On enjoying the suffering of others, I think it’s more about beliefs and values than the emotional response. Both are definitely socialized, but attempting to socialize sadism (and masochism?) out of existence seems like it might have some major unintended consequences. Are we really removing it, or just suppressing it?

You already mentioned that slippery slope, but it is just a cultural negotiation of what degree is accepted, and in what contexts. A lot of US culture comes from British culture, which is stereotypically pretty stifled (though again, those stereotypes are about the upper class).

On the autism note, again that’s awesome that you know that about yourself (whether professionally diagnosed or self-diagnosed). I’m on the spectrum as well, and have been really enjoying the general trend of acknowledging and exploring neurodivergence (over what, the past ten years or so?). So many insights that people in our communities have make everything snap into place.

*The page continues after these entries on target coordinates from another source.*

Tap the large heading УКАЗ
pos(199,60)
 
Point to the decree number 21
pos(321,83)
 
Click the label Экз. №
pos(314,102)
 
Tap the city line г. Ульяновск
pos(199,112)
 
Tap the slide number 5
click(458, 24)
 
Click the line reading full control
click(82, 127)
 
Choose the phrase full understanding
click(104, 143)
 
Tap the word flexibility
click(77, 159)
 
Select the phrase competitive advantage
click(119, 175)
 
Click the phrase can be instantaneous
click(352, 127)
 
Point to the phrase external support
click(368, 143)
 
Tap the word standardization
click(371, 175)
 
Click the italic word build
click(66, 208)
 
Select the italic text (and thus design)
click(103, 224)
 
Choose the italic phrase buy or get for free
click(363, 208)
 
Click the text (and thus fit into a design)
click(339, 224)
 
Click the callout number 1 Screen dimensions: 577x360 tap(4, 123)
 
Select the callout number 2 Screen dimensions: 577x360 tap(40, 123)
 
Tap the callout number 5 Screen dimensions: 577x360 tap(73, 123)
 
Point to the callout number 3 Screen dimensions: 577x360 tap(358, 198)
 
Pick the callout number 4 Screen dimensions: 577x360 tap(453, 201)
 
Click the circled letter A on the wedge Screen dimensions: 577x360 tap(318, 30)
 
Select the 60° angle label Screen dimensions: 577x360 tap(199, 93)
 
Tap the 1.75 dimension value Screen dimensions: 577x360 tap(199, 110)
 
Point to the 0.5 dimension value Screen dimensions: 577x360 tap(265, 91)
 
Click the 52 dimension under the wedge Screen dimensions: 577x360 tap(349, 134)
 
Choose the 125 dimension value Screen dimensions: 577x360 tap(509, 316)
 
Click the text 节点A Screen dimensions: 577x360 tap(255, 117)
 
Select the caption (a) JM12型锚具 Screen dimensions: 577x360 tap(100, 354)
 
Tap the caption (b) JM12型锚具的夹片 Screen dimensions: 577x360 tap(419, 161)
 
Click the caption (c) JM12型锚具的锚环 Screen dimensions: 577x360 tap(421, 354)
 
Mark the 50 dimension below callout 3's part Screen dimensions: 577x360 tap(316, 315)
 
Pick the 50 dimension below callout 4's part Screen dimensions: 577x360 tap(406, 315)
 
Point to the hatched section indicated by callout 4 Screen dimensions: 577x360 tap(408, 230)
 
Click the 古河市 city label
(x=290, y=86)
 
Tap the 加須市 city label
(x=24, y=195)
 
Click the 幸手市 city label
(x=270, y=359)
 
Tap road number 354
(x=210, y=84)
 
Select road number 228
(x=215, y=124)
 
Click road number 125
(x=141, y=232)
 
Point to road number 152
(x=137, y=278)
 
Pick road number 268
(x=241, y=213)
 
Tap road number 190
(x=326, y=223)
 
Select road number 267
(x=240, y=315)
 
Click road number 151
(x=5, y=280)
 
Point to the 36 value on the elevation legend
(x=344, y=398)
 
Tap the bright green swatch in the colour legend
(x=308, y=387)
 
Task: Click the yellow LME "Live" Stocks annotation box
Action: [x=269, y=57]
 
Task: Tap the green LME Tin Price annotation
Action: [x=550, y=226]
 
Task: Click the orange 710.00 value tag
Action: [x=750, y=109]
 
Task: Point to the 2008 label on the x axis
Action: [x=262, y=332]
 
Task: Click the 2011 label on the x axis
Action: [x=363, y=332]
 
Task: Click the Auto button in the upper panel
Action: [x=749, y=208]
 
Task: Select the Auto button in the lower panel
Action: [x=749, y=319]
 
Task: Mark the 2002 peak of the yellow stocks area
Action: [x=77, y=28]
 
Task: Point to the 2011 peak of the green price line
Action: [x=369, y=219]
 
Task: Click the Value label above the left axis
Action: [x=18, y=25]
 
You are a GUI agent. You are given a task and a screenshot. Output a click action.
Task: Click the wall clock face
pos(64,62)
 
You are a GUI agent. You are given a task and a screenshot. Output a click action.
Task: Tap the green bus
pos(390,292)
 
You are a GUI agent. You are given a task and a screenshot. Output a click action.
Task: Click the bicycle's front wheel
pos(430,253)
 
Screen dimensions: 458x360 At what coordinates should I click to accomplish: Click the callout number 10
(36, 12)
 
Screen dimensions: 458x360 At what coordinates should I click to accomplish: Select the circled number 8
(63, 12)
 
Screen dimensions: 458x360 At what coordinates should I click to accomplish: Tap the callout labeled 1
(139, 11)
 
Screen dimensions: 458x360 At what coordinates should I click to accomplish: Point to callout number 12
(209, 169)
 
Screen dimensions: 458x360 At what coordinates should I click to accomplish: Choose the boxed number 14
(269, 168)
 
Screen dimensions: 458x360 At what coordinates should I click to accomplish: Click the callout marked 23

Particularly for women it’s obviously a lot less common for folks to get diagnosed at all, and harder to accept and navigate (because US male socialization shares so many traits with autism), but many of my autistic mentors are women and non-binary folks.

So solidarity on that front. One funny quirk (maybe it’s a defining characteristic) of neurodivergent folks is that we tend to have as much trouble getting along with each other as neurotypical folks have trying to get along with us. So that takes deliberate effort to overcome as well.